2 février 2014

Temps de lecture : 2 min

Burberry entame sa détox

Depuis 2011, Greenpeace lutte pour la désintoxication de la mode et du prêt-à-porter. Sur la toile et dans la rue, l’ONG marie viral et guérilla pour étendre l’audience de sa campagne mondiale « Detox », qui a déjà fait plier dix-huit grandes marques. Burberry est la dernière en date...

Comment utiliser le pouvoir des réseaux sociaux pour gagner un combat éthique contre une marque de vêtements de luxe en deux semaines seulement ? Demandez à Greenpeace ! Le 14 janvier, l’ONG publiait un rapport dénonçant la présence de produits chimiques nocifs dans les fringues et chaussures de douze grandes marques, dont Adidas, H&M, Gap et Disney.

Egalement dans l’œil du cyclone vert « Detox » – du nom de la campagne mondiale lancée par Greenpeace en 2011, une chemise de Burberry portée par le fiston Beckham pour les besoins d’une campagne haut de gamme en juin 2013.

Immédiatement, le fabricant britannique réplique en défendant son respect des standards internationaux pour l’environnement et la sécurité. Dans son communiqué, il vante ses efforts pour la réduction de son empreinte carbone et de l’impact environnemental de ses produits. Le plaidoyer ne satisfait pas Greenpeace, qui a déjà convaincu des plus gros poids lourds de supprimer toute toxine de leurs vêtements.

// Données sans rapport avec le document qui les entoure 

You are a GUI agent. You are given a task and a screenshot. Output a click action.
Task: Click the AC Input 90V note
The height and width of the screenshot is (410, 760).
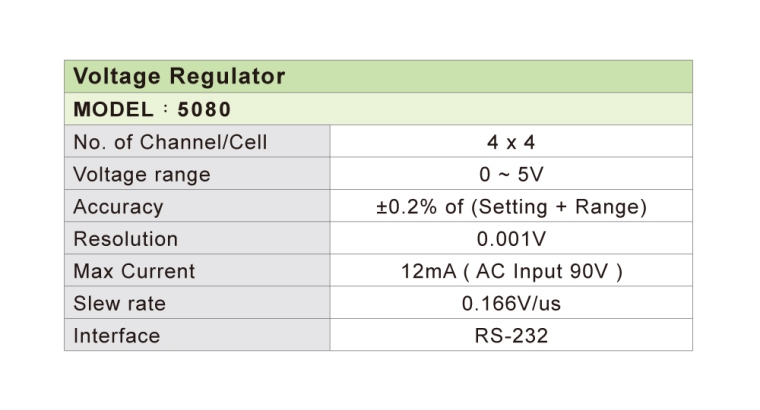click(x=543, y=271)
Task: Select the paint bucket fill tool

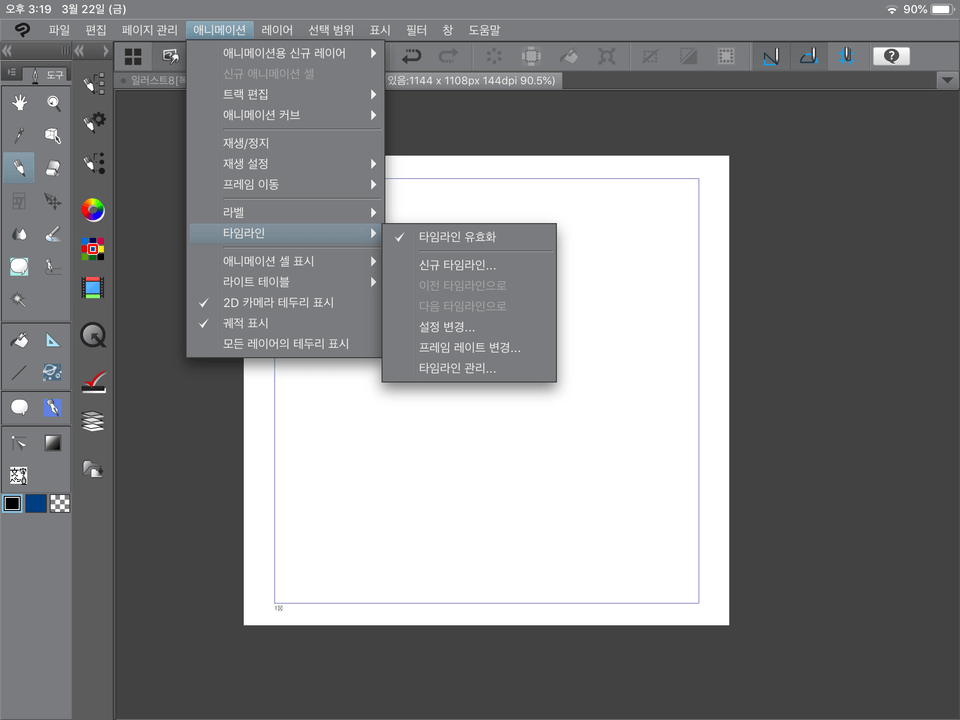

Déterminée à faire plier Burberry, l’ONG active son réseau de soutiens et implique parents et influenceurs de la mode dans le combat. Le champ de bataille sera online ! Pour entacher la sacro-sainte e-réputation de la marque, Greenpeace orchestre les conversations sociales sur la toxicité de Burberry par les canaux Twitter, Facebook et Instagram.

Les Petits Monstres parlent aux grands

Simultanément, dans six pays en même temps l’organisation écologique envoie ses volontaires directement dans les boutiques Burberry, pour y dénoncer en direct les « Petits monstres ». Cette appellation imagée des toxines ennemies, Greenpeace s’en est servie pour évoquer l’enfance aux parents sensibilisés par la présence de produits chimiques nocifs dans les vêtements de leurs rejetons.

Le jour même de la sortie de son rapport accusateur, l’ONG publiait sur son site un visuel narratif éducatif au titre de conte pour enfant : « Une petite histoire sur les monstres qui se cachent dans les placards ». Un coup de génie marketing qui sur la Toile et les réseaux sociaux donne un visage et un nom à une cause aussi juste que difficile à expliquer, sémantique scientifique oblige.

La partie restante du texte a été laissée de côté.